Upon his return from the U.S. to Bucharest, Georgescu-Roegen was soon appointed to several government posts. His doctoral dissertation from Sorbonne as well as his other academic credentials earned him a respectable reputation everywhere, and his fine French and English skills were needed in the foreign affairs department. He became vice-director of the Central Statistical Institute, responsible for compiling data on the country's foreign trade on a daily basis; he also served on the National Board of Trade, settling commercial agreements with the major foreign powers; he even participated in the diplomatic negotiations concerning the reassignment of Romania's national borders with Hungary.

Georgescu-Roegen engaged himself in politics and joined the pro-monarchy National Peasants' Party. The country's economy was still underdeveloped and had a large agrarian base, where the mass of the peasantry lived in backwardness and poverty. Substantial land reforms were called for if the most appalling inequalities between the rural and the urban parts of the population were to be evened out. Georgescu-Roegen put a persuasive effort into this work and was soon elevated to the higher ranks of the party, becoming member of the party's National Council.

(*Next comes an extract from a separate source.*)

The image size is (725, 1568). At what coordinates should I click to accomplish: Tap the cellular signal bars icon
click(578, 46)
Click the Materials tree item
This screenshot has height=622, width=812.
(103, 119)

Georgescu-Roegen undertook little academic work during this period of his life. Apart from co-editing the national encyclopedia, the Enciclopedia României, and reporting on the country's economic situation in some minor statistics publications, he published nothing of scholarly significance. Although he did reside in his native country, Georgescu-Roegen would later refer to this period of his life as his Romanian 'exile': The exile was an intellectual one for him.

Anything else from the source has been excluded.